Your answer must be a single number: how many lines in the records include the word "icon".

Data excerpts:
★ ★ ★

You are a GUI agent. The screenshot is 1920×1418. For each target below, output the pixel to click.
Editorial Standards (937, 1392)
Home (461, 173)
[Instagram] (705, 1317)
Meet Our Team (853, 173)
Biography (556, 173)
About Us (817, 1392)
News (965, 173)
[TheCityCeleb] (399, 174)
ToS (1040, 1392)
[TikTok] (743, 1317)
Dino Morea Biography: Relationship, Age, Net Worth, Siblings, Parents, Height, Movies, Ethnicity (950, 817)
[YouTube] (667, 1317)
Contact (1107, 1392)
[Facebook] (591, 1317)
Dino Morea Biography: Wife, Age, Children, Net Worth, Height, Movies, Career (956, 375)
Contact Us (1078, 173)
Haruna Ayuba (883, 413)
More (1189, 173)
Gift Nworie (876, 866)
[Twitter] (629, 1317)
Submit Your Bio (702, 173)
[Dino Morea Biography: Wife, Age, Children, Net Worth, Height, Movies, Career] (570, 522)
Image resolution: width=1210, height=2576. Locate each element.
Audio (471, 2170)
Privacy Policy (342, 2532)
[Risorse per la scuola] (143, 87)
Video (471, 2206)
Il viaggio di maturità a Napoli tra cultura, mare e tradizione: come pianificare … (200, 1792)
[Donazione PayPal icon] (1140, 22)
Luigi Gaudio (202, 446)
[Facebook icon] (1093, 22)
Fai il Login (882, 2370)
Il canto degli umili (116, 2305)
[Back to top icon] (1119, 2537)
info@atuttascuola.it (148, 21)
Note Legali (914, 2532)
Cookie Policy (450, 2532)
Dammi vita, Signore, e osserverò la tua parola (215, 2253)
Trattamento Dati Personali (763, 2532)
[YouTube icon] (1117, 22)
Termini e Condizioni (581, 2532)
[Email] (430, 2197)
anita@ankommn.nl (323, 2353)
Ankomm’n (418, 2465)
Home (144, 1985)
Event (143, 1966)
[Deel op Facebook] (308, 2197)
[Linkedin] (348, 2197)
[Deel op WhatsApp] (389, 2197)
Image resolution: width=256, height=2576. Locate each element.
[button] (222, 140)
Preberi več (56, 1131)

★ ★ ★

# EXERCISE RESULT
4